The noise, the lights, the smoke, the grit, the sweat. It’s an all-out assault.

Even the taxi driver has a TV show playing, while he’s driving, on the giant-screened cell phone perched on his dashboard. There are at least as many lights as in the cockpit of a 747, but there are more things going on here. There’s a dramatic scene on TV that I’m getting into at this point in what seems like a soap opera, but we have to tear our eyes away as we’re going to need to swerve away from the tuk tuk that’s we’re approaching and going to sideswipe if we don’t turn before the suave Thai Don Juan delivers his next line.

This is the same tuk tuk that got the last of the sale items at the Obnoxious Blinking Lights & Gizmos R-Us warehouse. Reds and purples, spinning and blinking, glitter and flitter. We just miss him and I’m apparently the only one in the car or the tuk tuk that seems to think that it was a close call.

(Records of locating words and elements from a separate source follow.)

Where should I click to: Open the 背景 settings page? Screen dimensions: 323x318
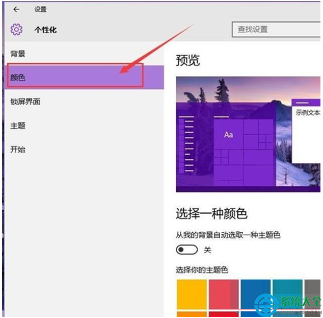(18, 54)
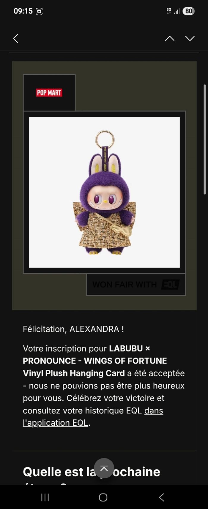Tap the battery level indicator
The height and width of the screenshot is (509, 208).
(x=188, y=11)
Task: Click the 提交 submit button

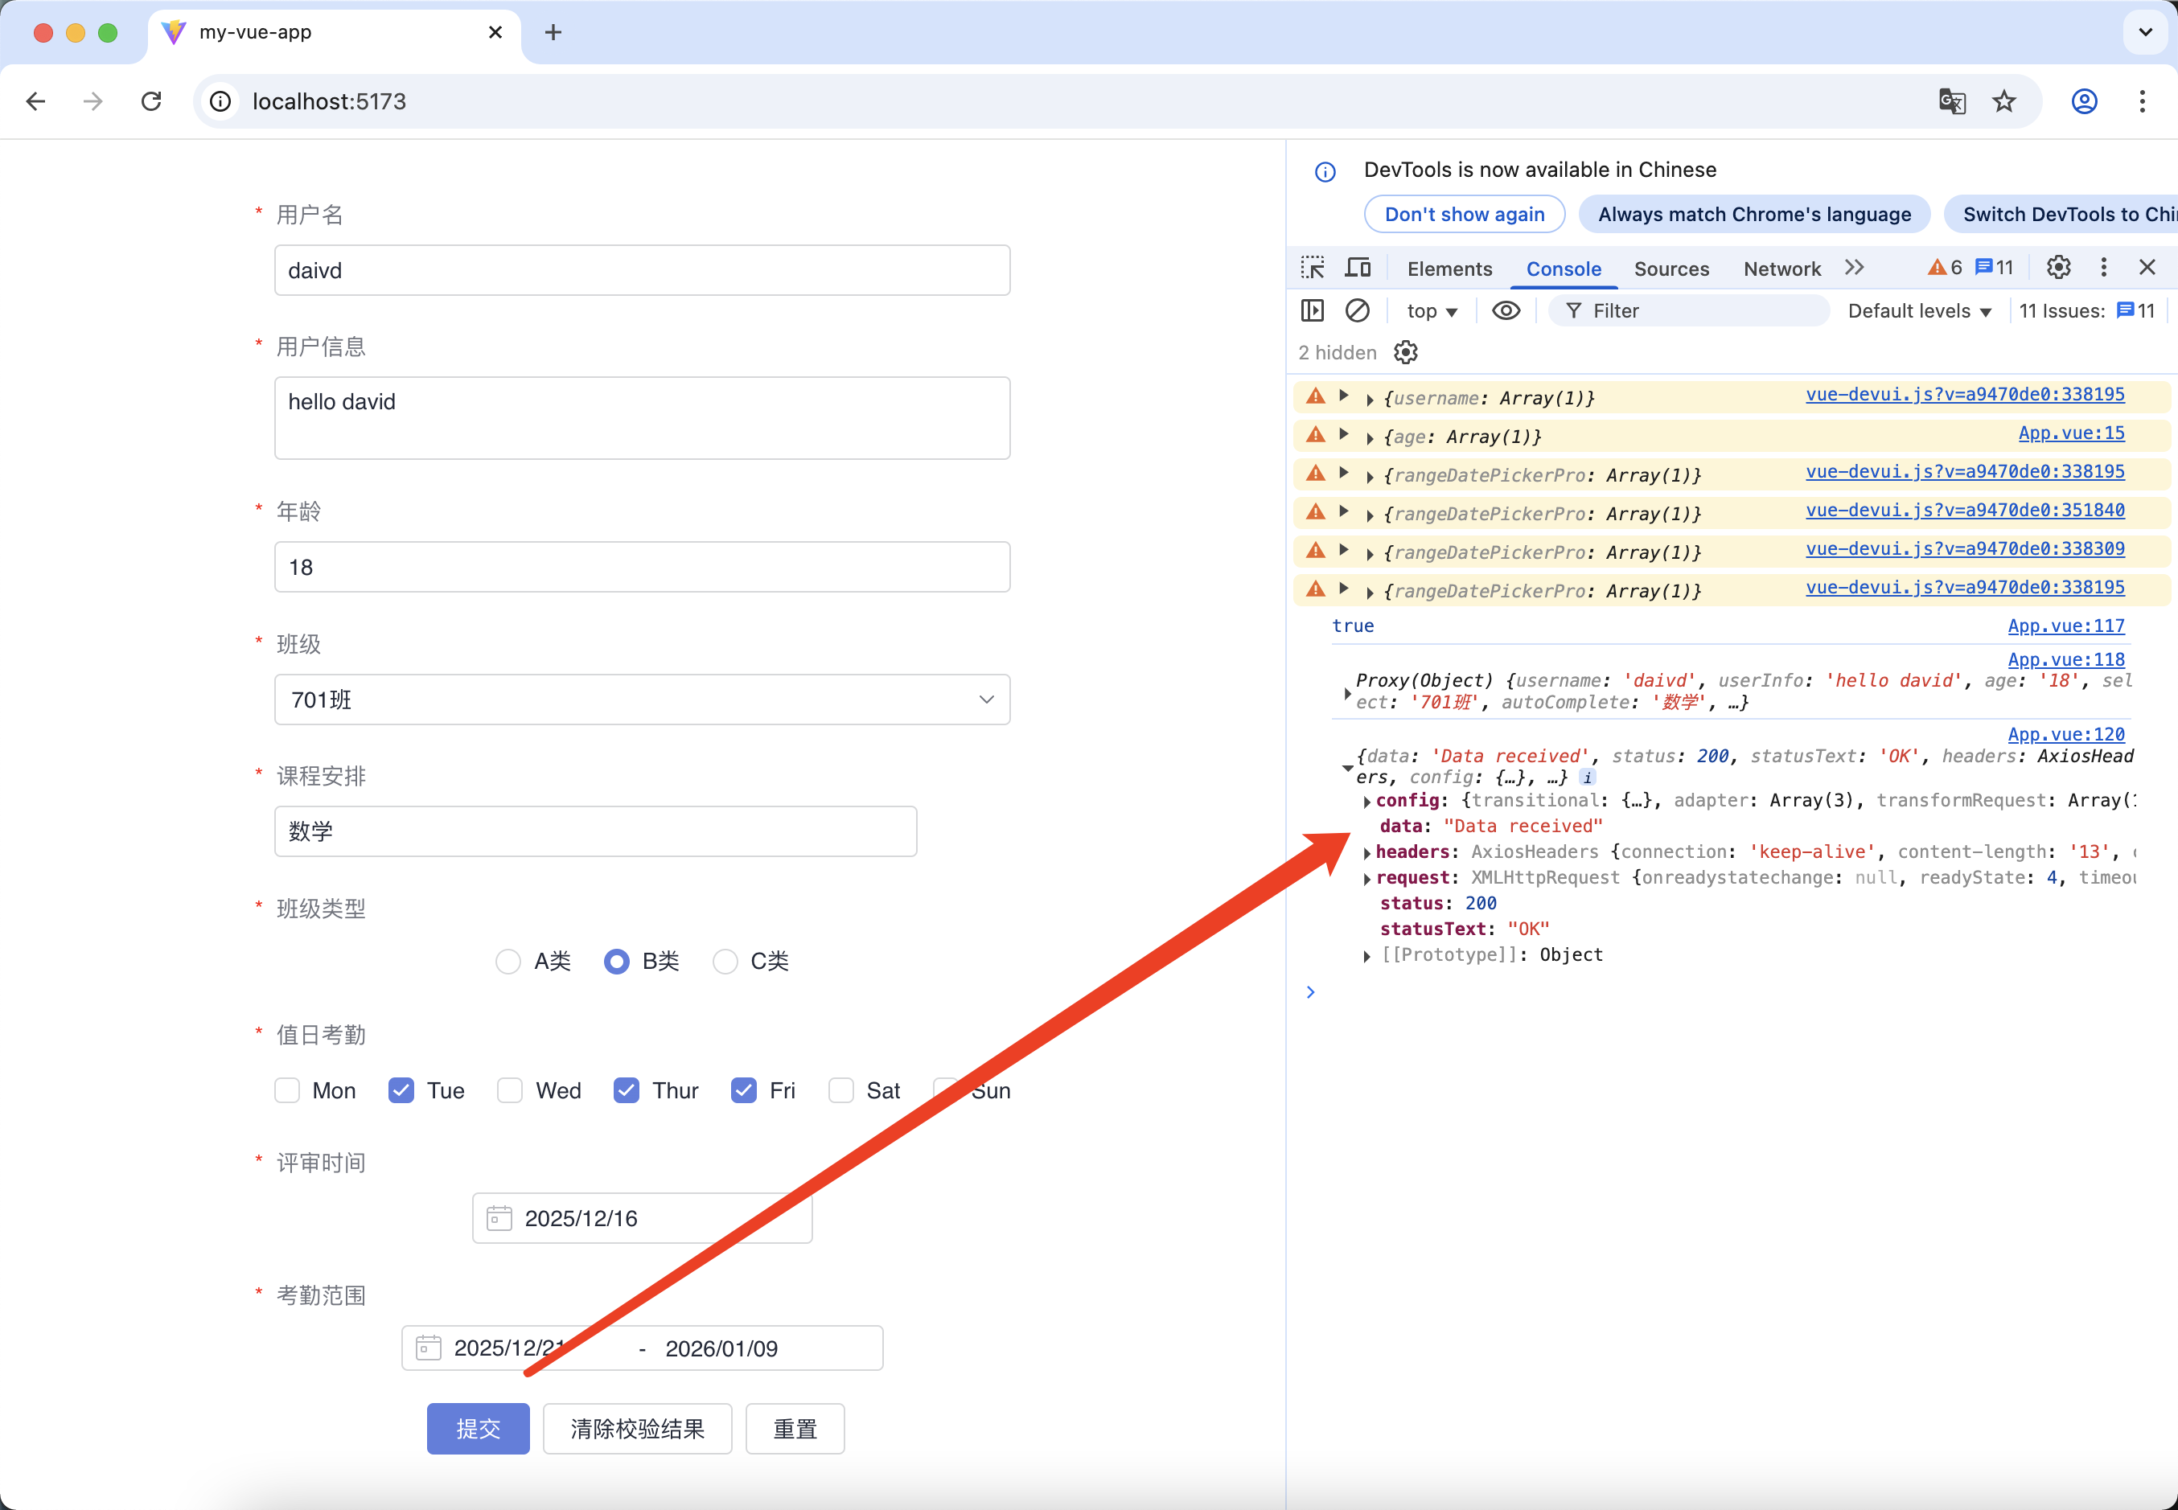Action: [x=478, y=1429]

Lo and behold, it was just one of a dozen “close calls” we’d have in our 20-minute trip through the bustling city of six million. I’m pretty sure five million of them have scooters and four million of those five are on them right now on the same street I’m on.

TT24: In the absolute chaos of Bangkok, I long for one thing.

Even Ronald McDonald is at peace in Thailand.

We chose our Pad Thai restaurant (“restaurant” is a big word) because it had no music blasting from it. But as soon as we sat down, it turned on. Maybe there are sensors on the seats. By then, we had already ordered and I didn’t know how to say, “But I really don’t want blasting music, please.” in Thai so we ate and didn’t talk much. The kids watched a little soccer of two teams with three-letter acronyms none of us could figure out. We couldn’t hear any play-by-play anyway and even if we could, it was probably in Thai. Seeing that we’re in Thailand and all, it’s not all that surprising.

I don’t really know how noise-cancelling headphones work, but I would imagine that they somehow push out sound waves to crash into and nullify sound waves coming in. I thought maybe the symphony taxi whistles and tuk tuk exhaust pipe melodies might just drown out the woman yelling at the cook, but they didn’t. It turned out that the woman was just talking, but they didn’t get the extra noise-cancelling feature either, so it had to be yelling to hear each other over the drowning din of, well, the rest of the noise.

The plastic fork and the styrofoam plate just added to the disorder of the world. But hey, that’s what you get if you want noodles for under a Euro. It was so good I would have licked my styrofoam plate clean had it not been made of … styrofoam. I just couldn’t do it.

But I’m sure it’s just me.

I’m sure this is all an organized orchestra to most and they swoon to the melody of it all.

But I couldn’t help thinking of one thing. Or even one person. I realize by admitting this that I’m what you might call extreme, but I thought it, so I’m just going to admit it to myself. I was thinking of just one guy.

Charlie Holiday.

He’s not even a real person. He’s my new character in my new series “Unknowing Majestic Mystic.” He’s a little baffled with what to do with himself as he’s been approached by people who seem to think he has some sort of magical powers. He kind of just wants it all to go away, but he’s still intrigued by it all.

So I’m thinking about him and what his magical powers really might be. You see, I’m not really creating the story, I’m just writing it down. It’s one of those instances where I just write and it comes out of me as if someone else–or something else–is telling the story and I happen to have the fingers that are putting it out there.

I’m as curious as you are about what’s going to happen to Charlie next. He’s getting in a little above his head and he’s concerned that there might be no turning back at this point and he’s debating between returning to his perfectly normal and averagely-fantastic life or stepping into this unknown world of some sort of magic.

Anyway, that’s what I’m thinking about as I hide away in my own mind and that’s my noise-cancelling feature. It works wonders. The entire world is blocked out as Charlie makes his next move. Pretty cool, right?

Now that I got that out of the way, I think it’s time for some sticky rice, a blinking neon billboard advertising something I would never want even for free, and someone yelling at someone else but they’re really just talking. Who knows, maybe they’re talking about Charlie Holiday. I know I am.